◆ Page extract ◆
BEGIN

Some 67% of enterprises in Cyprus and 56% in the EU reached a basic level of use of digital technologies (digital intensity), according to Eurostat.
A basic level entails at least four of 12 selected digital technologies (such as using any AI technology or e-commerce sales account for at least 1% of total turnover).
It includes businesses with a low, high and very high level of the Digital Intensity Index (DII), excluding the very low level.
One of the EU Digital Compass targets is that more than 90% of SMEs should reach at least a basic level of digital intensity by 2030.
In Cyprus, 33% of enterprises had a very low level of digital intensity (44% EU average), 41% reached low levels of digital intensity (34% EU), 23% reached high digital intensity (19% EU), and 3% reached very high digital intensity (3% EU).

END

◆ Dataset content ◆

BEGIN

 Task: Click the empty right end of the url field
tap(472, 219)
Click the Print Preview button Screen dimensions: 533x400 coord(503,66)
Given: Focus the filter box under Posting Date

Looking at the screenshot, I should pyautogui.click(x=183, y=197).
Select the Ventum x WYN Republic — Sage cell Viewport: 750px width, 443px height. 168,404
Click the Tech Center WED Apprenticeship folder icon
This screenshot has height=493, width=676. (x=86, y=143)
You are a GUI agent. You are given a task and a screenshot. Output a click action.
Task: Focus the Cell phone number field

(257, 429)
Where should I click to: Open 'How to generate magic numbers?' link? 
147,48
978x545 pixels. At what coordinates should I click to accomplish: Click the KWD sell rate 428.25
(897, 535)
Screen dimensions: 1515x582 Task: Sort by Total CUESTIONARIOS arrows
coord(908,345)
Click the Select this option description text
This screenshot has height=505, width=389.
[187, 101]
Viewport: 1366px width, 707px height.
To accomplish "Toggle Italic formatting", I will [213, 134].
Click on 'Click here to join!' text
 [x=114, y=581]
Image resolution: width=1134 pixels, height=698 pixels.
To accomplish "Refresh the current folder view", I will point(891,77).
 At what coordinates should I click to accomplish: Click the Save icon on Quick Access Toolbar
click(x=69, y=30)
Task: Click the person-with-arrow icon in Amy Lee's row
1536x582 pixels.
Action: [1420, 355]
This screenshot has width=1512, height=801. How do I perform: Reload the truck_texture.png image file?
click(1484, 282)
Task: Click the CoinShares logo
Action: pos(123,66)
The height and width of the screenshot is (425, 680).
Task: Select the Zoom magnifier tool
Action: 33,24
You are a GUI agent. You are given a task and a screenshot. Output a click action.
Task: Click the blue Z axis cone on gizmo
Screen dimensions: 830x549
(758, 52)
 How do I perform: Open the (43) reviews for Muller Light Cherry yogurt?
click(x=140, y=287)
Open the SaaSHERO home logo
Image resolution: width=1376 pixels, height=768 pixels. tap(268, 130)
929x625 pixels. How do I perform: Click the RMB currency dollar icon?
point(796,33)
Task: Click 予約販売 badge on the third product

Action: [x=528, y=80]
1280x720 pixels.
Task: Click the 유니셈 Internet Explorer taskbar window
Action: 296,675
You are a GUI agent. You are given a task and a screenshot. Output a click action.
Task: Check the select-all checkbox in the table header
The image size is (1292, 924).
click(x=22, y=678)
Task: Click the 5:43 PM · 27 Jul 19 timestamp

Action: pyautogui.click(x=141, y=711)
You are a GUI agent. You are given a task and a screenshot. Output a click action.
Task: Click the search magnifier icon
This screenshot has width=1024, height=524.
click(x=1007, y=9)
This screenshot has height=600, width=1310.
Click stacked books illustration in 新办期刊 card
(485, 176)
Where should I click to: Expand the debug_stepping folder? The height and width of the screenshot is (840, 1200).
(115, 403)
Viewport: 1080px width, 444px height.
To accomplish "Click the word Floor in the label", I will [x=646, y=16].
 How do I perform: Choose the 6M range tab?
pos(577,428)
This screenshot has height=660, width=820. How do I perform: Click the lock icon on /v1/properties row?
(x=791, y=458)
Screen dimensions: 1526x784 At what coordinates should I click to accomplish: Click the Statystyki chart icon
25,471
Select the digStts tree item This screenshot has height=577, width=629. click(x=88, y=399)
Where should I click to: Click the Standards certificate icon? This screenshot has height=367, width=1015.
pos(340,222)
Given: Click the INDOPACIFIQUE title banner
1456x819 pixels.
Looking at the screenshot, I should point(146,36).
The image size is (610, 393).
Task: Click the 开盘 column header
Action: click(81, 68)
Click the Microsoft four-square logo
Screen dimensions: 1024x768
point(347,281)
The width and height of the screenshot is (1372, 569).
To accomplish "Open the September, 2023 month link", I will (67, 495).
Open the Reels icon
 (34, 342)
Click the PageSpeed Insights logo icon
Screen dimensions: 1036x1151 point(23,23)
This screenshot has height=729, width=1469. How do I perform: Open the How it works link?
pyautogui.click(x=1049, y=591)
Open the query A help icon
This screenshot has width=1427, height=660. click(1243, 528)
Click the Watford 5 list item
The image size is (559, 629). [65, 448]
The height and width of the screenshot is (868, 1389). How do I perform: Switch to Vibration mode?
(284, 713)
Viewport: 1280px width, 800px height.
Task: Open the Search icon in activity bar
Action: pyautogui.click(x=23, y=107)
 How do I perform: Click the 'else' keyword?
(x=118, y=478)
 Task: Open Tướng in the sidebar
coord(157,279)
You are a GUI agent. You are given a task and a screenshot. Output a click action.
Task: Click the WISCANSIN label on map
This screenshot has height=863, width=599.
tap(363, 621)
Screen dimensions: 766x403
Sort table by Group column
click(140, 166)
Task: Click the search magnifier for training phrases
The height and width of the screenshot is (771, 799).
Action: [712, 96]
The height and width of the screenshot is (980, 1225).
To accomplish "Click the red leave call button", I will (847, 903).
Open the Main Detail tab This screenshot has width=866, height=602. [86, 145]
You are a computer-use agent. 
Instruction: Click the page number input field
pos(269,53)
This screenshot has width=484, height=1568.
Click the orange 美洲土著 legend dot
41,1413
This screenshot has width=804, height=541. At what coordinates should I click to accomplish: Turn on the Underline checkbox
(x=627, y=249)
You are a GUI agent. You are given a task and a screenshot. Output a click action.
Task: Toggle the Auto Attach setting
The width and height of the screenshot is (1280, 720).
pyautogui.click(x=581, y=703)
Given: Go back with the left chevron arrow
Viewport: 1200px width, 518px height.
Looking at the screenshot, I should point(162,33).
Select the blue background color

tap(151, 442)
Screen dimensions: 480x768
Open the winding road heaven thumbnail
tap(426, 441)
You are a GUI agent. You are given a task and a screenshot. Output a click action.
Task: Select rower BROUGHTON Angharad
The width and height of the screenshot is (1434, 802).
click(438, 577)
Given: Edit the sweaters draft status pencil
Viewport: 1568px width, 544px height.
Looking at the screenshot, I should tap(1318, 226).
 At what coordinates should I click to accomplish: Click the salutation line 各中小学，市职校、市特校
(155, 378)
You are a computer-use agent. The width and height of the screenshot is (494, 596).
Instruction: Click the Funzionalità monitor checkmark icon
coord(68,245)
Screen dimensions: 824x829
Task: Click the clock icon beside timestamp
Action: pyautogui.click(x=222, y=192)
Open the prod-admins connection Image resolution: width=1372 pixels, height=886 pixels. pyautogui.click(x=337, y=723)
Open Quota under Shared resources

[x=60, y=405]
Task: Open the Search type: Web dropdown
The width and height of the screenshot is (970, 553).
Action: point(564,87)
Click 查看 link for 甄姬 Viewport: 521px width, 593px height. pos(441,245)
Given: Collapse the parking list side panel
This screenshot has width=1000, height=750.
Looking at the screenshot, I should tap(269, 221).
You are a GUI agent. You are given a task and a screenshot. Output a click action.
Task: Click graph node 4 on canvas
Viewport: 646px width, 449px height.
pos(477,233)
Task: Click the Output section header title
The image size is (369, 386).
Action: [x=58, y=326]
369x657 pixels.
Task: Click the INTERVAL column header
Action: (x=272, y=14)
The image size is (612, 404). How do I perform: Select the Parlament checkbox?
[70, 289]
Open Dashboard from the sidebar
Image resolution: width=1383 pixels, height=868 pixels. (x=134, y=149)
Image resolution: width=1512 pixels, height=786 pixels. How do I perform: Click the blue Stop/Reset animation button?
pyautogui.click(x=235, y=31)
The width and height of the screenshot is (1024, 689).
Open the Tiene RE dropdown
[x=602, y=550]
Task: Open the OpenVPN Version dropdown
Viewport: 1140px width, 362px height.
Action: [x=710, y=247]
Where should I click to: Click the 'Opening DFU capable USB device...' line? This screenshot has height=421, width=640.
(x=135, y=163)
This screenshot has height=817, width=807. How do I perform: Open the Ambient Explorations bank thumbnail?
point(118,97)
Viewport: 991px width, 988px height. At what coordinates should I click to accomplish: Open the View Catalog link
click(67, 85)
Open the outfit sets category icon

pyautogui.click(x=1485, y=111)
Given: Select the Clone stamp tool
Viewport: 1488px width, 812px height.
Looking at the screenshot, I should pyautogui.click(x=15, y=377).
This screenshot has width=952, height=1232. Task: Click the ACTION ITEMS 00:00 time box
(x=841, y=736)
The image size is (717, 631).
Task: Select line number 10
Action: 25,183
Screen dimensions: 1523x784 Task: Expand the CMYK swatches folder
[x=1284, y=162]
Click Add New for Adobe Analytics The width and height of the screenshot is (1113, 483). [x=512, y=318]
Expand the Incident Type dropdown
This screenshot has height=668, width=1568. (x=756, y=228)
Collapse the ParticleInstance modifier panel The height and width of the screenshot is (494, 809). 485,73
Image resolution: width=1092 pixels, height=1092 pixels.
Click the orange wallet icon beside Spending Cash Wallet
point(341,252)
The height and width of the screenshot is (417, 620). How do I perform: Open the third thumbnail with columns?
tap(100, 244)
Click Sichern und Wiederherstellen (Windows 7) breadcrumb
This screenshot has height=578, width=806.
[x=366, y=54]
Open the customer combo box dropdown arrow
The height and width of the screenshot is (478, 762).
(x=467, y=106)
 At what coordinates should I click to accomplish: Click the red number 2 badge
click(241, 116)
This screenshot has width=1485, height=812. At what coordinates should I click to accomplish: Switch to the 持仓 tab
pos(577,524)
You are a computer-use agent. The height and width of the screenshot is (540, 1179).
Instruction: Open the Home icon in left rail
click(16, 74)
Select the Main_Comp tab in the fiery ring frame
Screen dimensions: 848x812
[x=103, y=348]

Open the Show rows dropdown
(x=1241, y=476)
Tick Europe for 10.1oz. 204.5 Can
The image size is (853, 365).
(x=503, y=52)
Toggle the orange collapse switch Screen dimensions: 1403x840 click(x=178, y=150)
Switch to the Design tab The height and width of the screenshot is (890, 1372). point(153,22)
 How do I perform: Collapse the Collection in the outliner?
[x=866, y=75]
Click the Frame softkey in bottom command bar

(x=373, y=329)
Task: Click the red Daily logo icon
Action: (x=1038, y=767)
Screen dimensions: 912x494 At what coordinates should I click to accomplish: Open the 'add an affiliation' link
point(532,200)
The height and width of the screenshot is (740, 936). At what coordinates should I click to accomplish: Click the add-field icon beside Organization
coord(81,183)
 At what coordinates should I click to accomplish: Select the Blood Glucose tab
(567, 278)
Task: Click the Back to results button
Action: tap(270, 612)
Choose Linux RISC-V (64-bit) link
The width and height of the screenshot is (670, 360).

END

◆ What this exercise asks ◆
a. In the digital intensity text, what share of enterprises in Cyprus reached high digital intensity?
b. Please extend the digital intensity text beyond its last sentence.
The data is separate material, apart from the digital intensity text.

◆ Results of the exercise ◆
a. 23%

b.
Of small and medium-sized enterprises (SMEs), 66% in Cyprus and 55% in the EU reached a basic level of digital intensity compared with 96% of large enterprises in Cyprus and 88% in the EU.
Only 3% of SMEs in Cyprus (3% EU) reached a very high level of digital intensity, while 22% reached a high level (18% EU).
Most SMEs recorded low (41% in Cyprus, 34% EU) or very low (34% Cyprus, 45% EU) digital intensity levels.
The biggest proportion of enterprises reaching a very high level of the DII was in Finland, Denmark and Malta (all 10%) and Sweden (9%).
Meanwhile, Romania and Bulgaria were lagging, with around three-quarters of enterprises characterised by a very low digital intensity (77% and 74%, respectively).
The uptake of digital technologies by businesses has the potential to improve services and products and increase competitiveness.
The crisis caused by COVID-19 has also shown that digitalisation is crucial for improving the economic resilience of businesses.